EXTRAIT DU TEXTE:
Je me souviens d’un de mes anciens poèmes qui se termine par ces mots : « la longue strangulation du monde par les nombres ». Quand on étudie on mesure et la mesure que nous prenons des gens et de la terre est terriblement réductrice. Nous avons taillé, peut-être, à partir de nos mesures, un habit trop petit pour la terre, nous lui avons mis un carcan autour du cou. Je m’intéresse, depuis très longtemps déjà, à ce que l’on appelle aujourd’hui l’Écologie. La terre étouffe dans ce vêtement que nous lui avons fait porter.
La notion de progrès n’a pas beaucoup de sens en ethnologie, vue sous cet angle. Encore bien moins pour un poète, pour un artiste. L’œuvre picturale des gens du Paléolithique, la pensée grecque ou celle de l’Asie au V° siècle avant notre ère, n’ont rien à envier à des productions plus récentes. Quand l’artiste parcourt les musées, il ne rencontre que des égaux (indépendamment du niveau propre à chacun), l’ethnologue aussi, à sa façon. Certaines sociétés ont développé plus que d’autres tel ou tel comportement, mais le fond reste le même.
Les indiens transportés au cœur de nos sociétés n’ont guère été impressionnés par le spectacle des villes de type occidental, c’est-à-dire par nos progrès matériels. Les poètes ne le sont pas davantage, si l’on en juge par leur production. Le monde moderne se trouve largement absent de la poésie, même contemporaine.

DONNÉES RECUEILLIES:
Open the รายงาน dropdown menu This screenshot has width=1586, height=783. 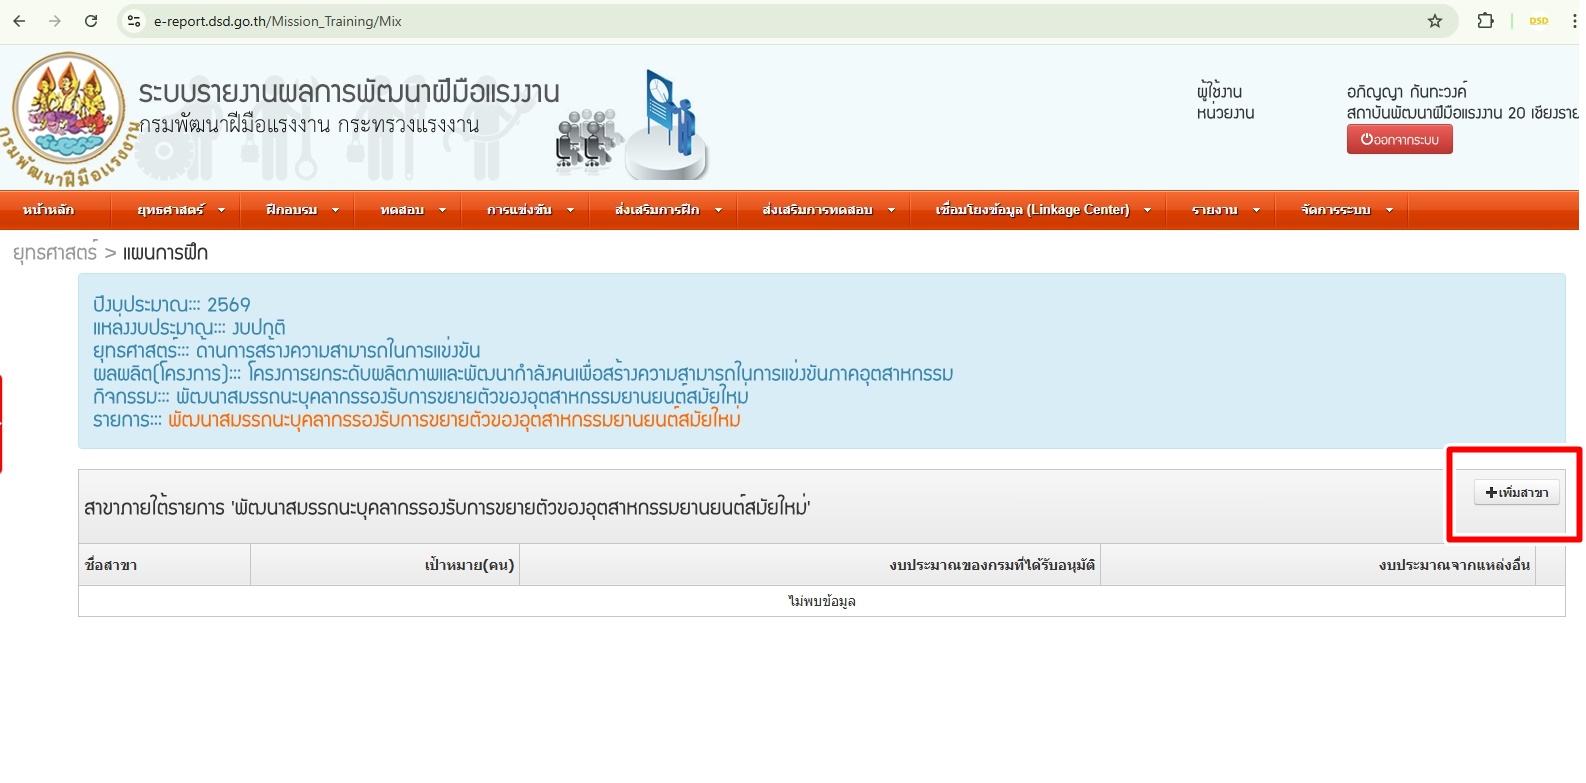(x=1225, y=210)
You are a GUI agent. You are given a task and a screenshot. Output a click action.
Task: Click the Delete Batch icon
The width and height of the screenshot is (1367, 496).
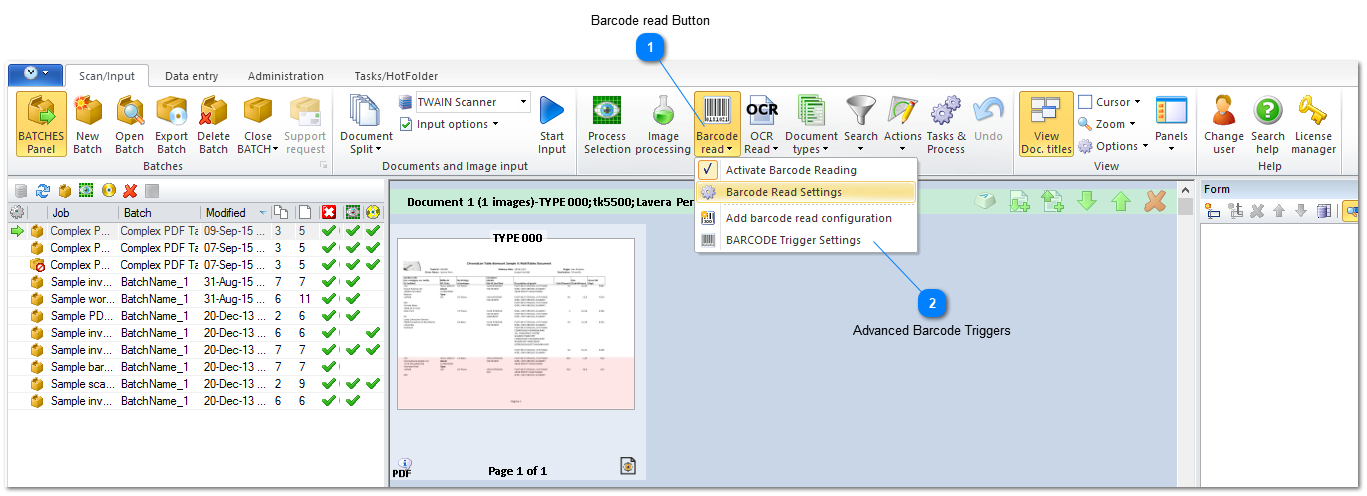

OBJECTIF DE L'EXERCICE:
Répondez brièvement aux questions suivantes à l'aide de l'extrait.
1. Par quels mots se termine l'ancien poème évoqué au début de l'extrait ?
2. Qui l'artiste rencontre-t-il lorsqu'il parcourt les musées ?
3. Qu'est-ce qui se trouve largement absent de la poésie, même contemporaine ?

RÉPONSE:
1. « la longue strangulation du monde par les nombres »
2. Il ne rencontre que des égaux.
3. Le monde moderne.